Necrosis around central veins, commonly due to hypoxia or drug toxicity (e.g., acetaminophen).

Mid-zonal (Zone 2) necrosis

Pattern of necrosis classically produced by yellow fever infection.

Bridging necrosis

Confluent hepatocyte death connecting vascular structures (portal-portal, portal-central, or central-central), predisposing to fibrosis and cirrhosis.

Massive (panlobular) hepatic necrosis

Widespread destruction of hepatocytes, often caused by fulminant viral hepatitis or severe drug injury such as acetaminophen overdose.

Interface hepatitis

Inflammation and hepatocyte injury at the portal–periportal junction with destruction of the limiting plate.

Chronic viral hepatitis with interface activity

Most frequently associated with hepatitis B and hepatitis C infections.

Hepatic stellate (Ito) cell

Perisinusoidal cell that transforms into a collagen-producing myofibroblast during fibrosis.

Fibrosis → cirrhosis progression

Periportal or perisinusoidal collagen deposition → bridging fibrosis → regenerative nodules within fibrous septa (cirrhosis).

Acute hepatitis (histology)

Lobular disarray with hepatocyte necrosis and apoptosis.

Chronic hepatitis (histology)

Portal-based chronic inflammation persisting longer than six months.

Hepatotropic viruses

Hepatitis A, B, C, D, and E viruses, which primarily infect the liver.

Hepatitis A transmission

Fecal–oral spread via contaminated food or water, especially in crowded or unsanitary settings.

Hepatitis A chronicity

HAV infection does not produce chronic liver disease or a carrier state in immunocompetent individuals.

Microscopic features of acute HAV

Periportal cholestasis, periportal plasma cells, ballooning degeneration, Councilman bodies, and relative sparing of centrilobular hepatocytes.

Ground-glass hepatocyte

HBsAg-laden hepatocyte with finely granular eosinophilic cytoplasm, characteristic of hepatitis B.

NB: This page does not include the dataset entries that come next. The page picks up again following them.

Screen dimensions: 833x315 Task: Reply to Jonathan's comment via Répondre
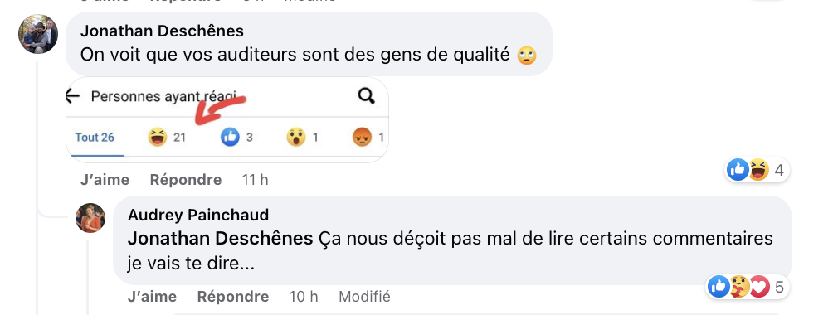click(185, 180)
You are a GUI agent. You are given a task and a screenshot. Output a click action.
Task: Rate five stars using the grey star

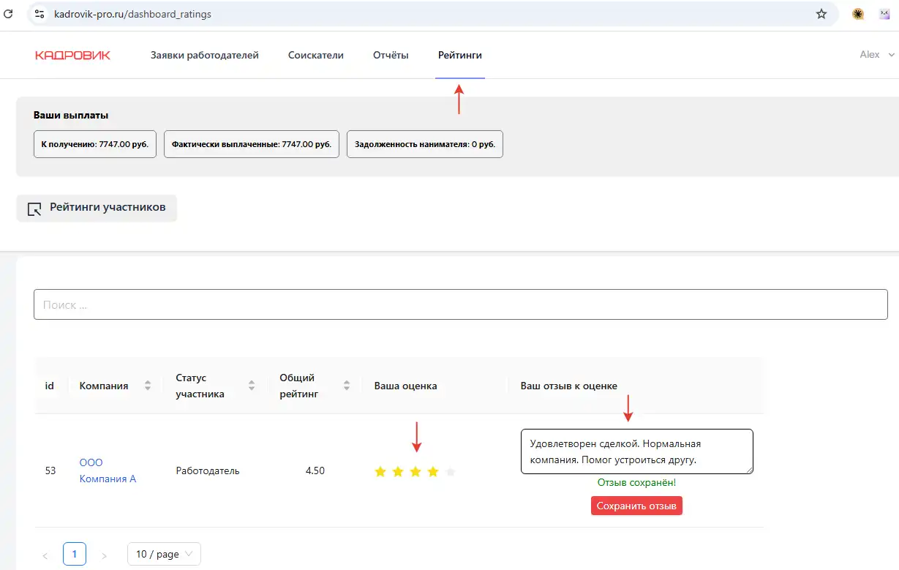[451, 472]
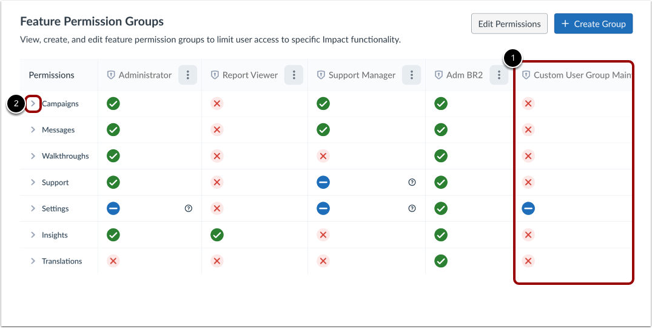This screenshot has width=652, height=328.
Task: Toggle Administrator Translations permission X
Action: point(113,261)
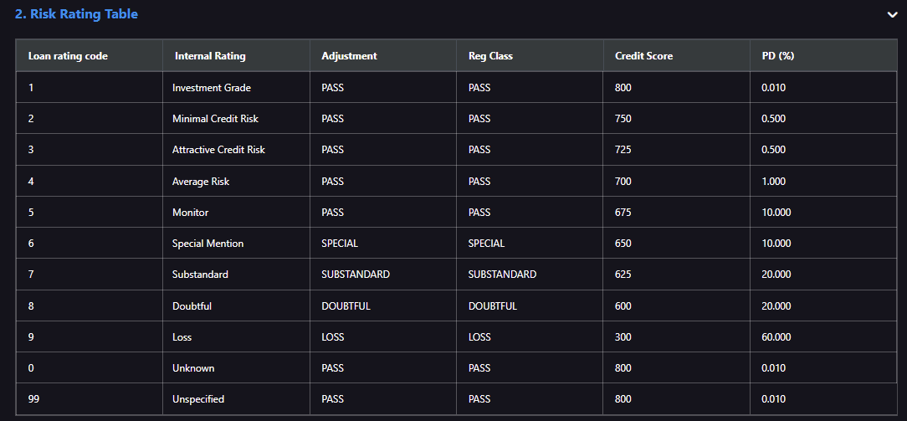Click the credit score 675 cell
Viewport: 907px width, 421px height.
(677, 213)
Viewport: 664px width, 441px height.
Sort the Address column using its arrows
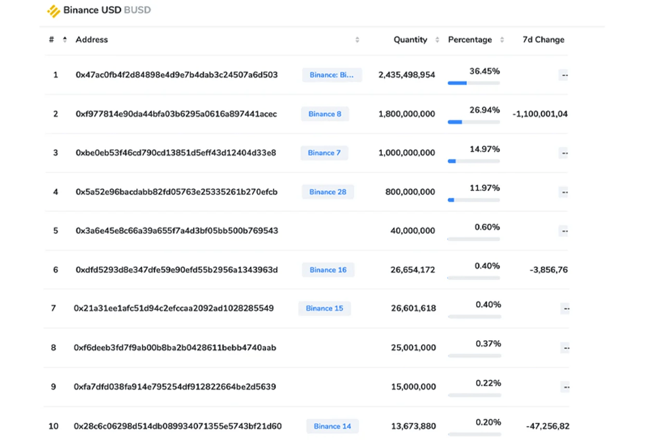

Chronicity rate of hepatitis C

Approximately 50–80 % of HCV infections progress to chronic liver disease.

Hepatitis C lymphoid aggregates

Portal-tract lymphoid follicles often surrounding damaged bile ducts; characteristic but only ~50 % sensitive for HCV.

Cirrhosis

Diffuse hepatic fibrosis forming regenerative nodules and distorting normal architecture.

Common causes of cirrhosis

Chronic HBV or HCV infection, alcoholic liver disease, and non-alcoholic fatty liver disease.

Micronodular vs. macronodular cirrhosis

Micronodular cirrhosis has uniformly small nodules (<3 mm); macronodular cirrhosis shows variable, larger nodules.

Histologic triad of cirrhosis

Bridging fibrosis, regenerative nodules, and loss of normal lobular architecture.

Mallory–Denk (Mallory) bodies

Aggregates of cytokeratin intermediate filaments in hepatocytes, classically associated with alcoholic liver disease.

Focal nodular hyperplasia (FNH)

Hyperplastic liver nodule in non-cirrhotic liver due to altered blood flow, grossly featuring a central stellate scar with radiating septa.

Hepatocellular adenoma risk factors

Benign tumor most common in women of reproductive age, strongly linked to long-term oral contraceptive use.

Histology of hepatocellular adenoma

Well-circumscribed lesion of benign hepatocytes lacking portal tracts and showing thin cell plates with minimal atypia.